EXTRACTED INFORMATION:
==============================

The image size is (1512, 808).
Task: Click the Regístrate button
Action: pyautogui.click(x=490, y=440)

==============================

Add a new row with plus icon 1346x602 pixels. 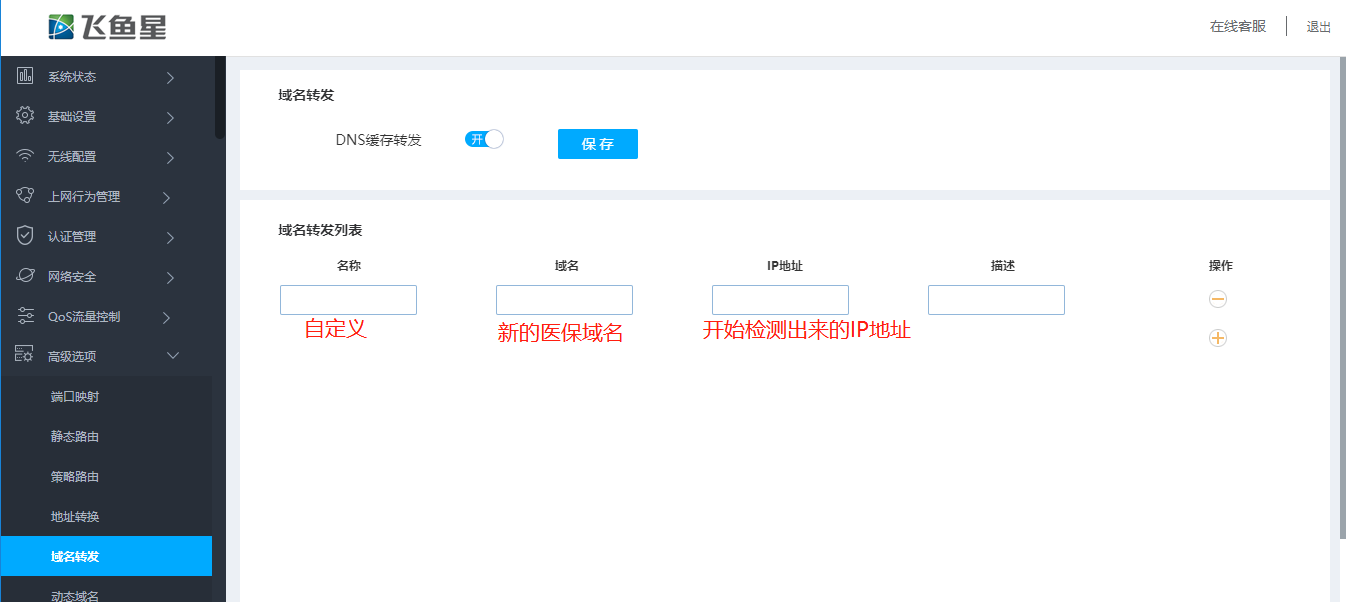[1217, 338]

==============================

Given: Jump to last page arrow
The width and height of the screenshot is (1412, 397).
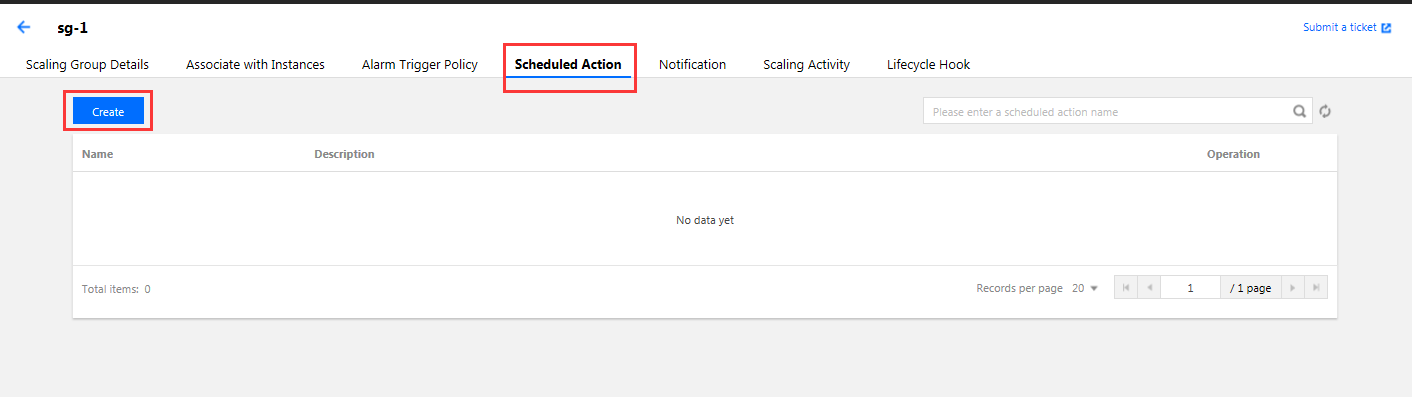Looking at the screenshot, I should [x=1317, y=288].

==============================

WHAT IS NEEDED:
Lay out everything from the line containing "Given: Jump to last page arrow" down to the line containing "Looking at the", both included, as a JSON list of strings with one string per line and blank lines dropped. Leave the pictures out of the answer.

RESULT OF THE TASK:
[
  "Given: Jump to last page arrow",
  "The width and height of the screenshot is (1412, 397).",
  "Looking at the screenshot, I should [x=1317, y=288]."
]